- RECORD EXCERPTS:

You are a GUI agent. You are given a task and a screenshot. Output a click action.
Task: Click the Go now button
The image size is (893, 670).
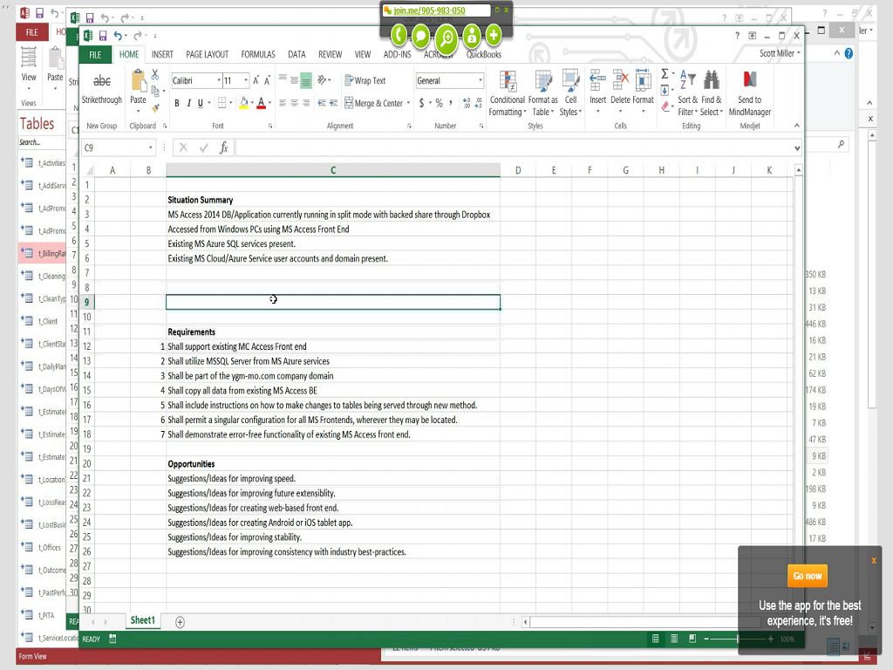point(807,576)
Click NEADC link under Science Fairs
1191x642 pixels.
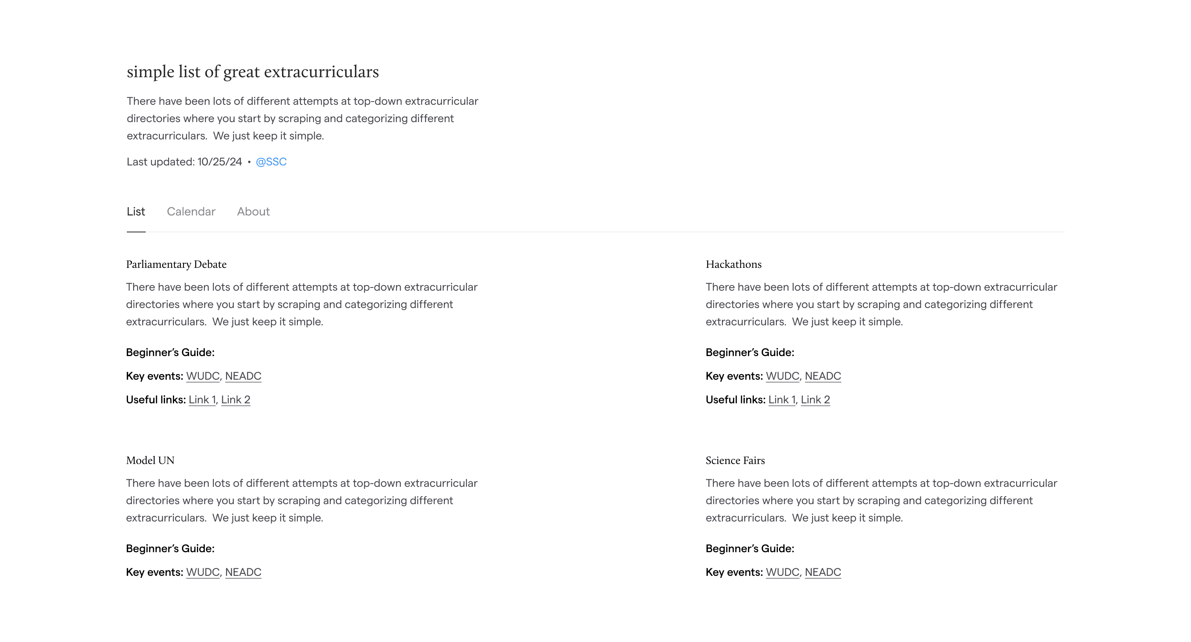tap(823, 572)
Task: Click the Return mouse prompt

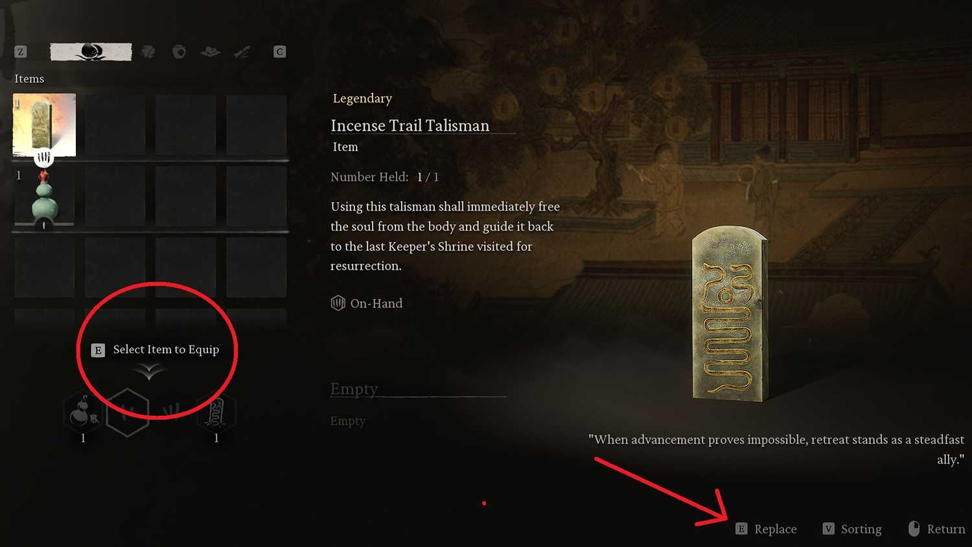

--

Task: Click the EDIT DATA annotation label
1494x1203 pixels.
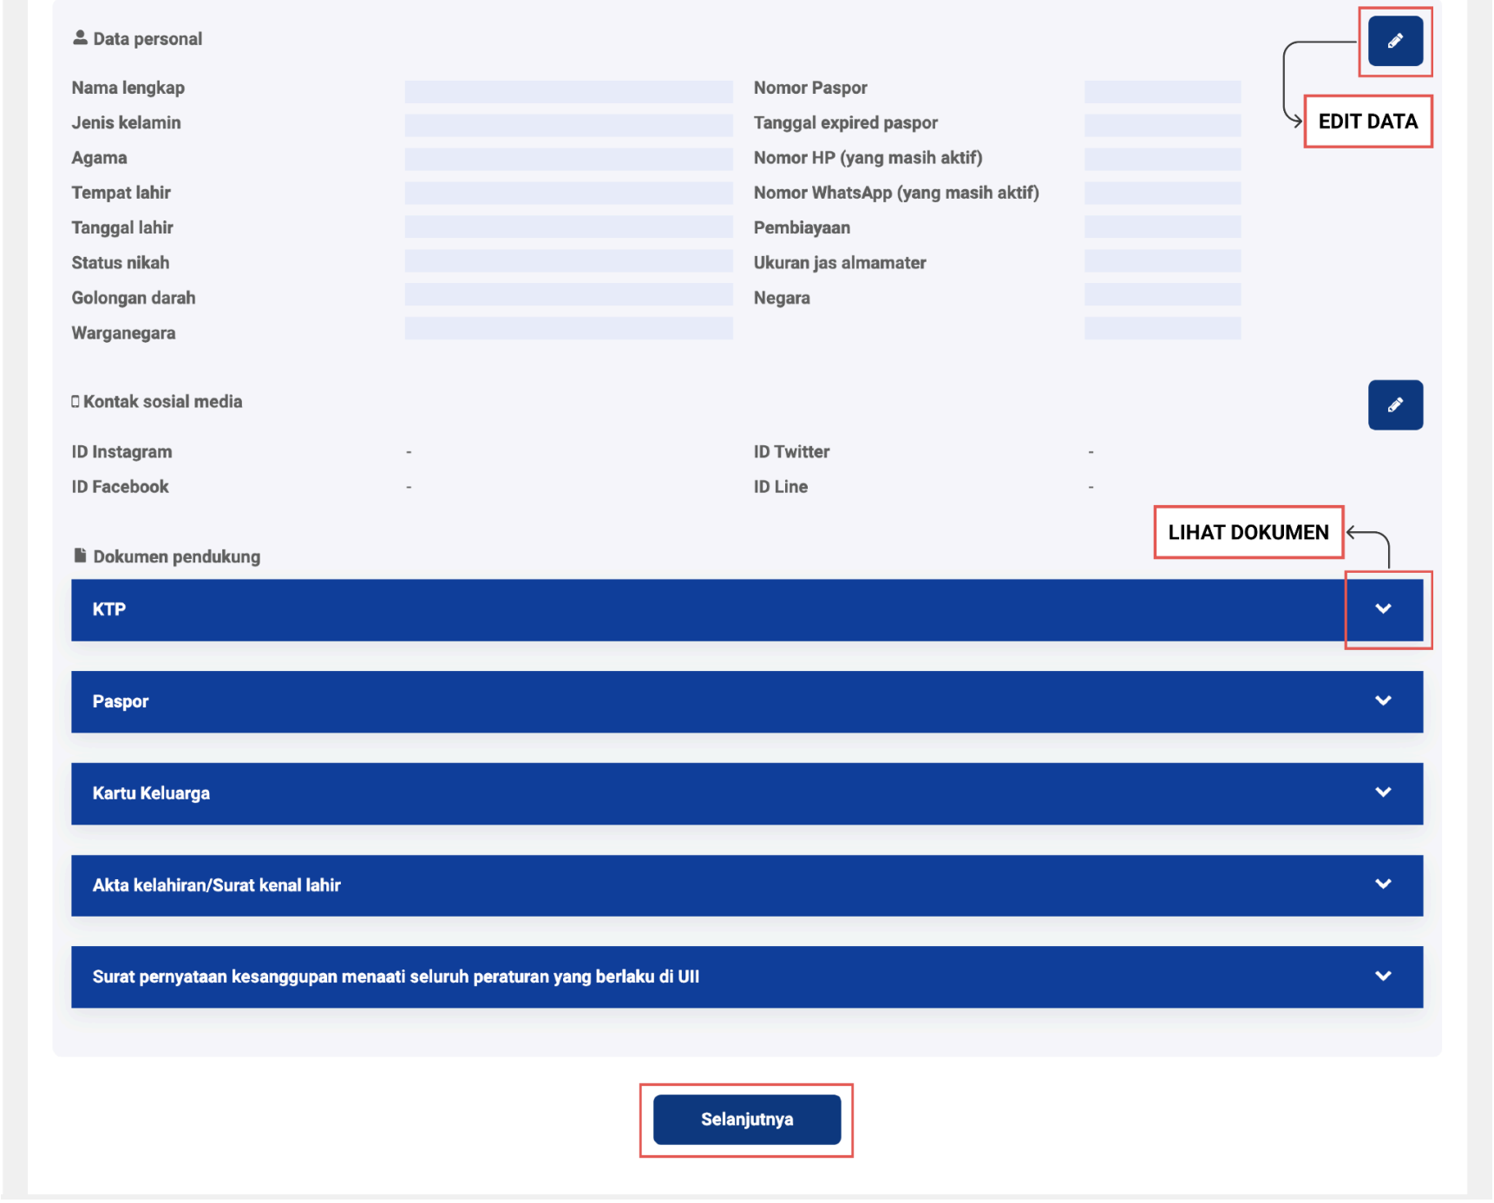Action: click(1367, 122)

* * *

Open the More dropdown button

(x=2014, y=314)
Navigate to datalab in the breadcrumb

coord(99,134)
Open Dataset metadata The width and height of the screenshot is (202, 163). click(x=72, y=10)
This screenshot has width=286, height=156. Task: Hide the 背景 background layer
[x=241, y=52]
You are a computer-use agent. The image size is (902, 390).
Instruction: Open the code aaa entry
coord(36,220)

- YOUR TASK: Copy only these lines from the records above, exactly: the one with "You are a GUI", the one with "Task: Click the Return mouse prompt", and those between. Skip the pictures.

- SOLVED PROBLEM:
You are a GUI agent. You are given a task and a screenshot. Output a click action.
Task: Click the Go now button
The image size is (893, 670).
point(807,576)
Click NEADC link under Science Fairs
1191x642 pixels.
tap(823, 572)
Task: Click the Return mouse prompt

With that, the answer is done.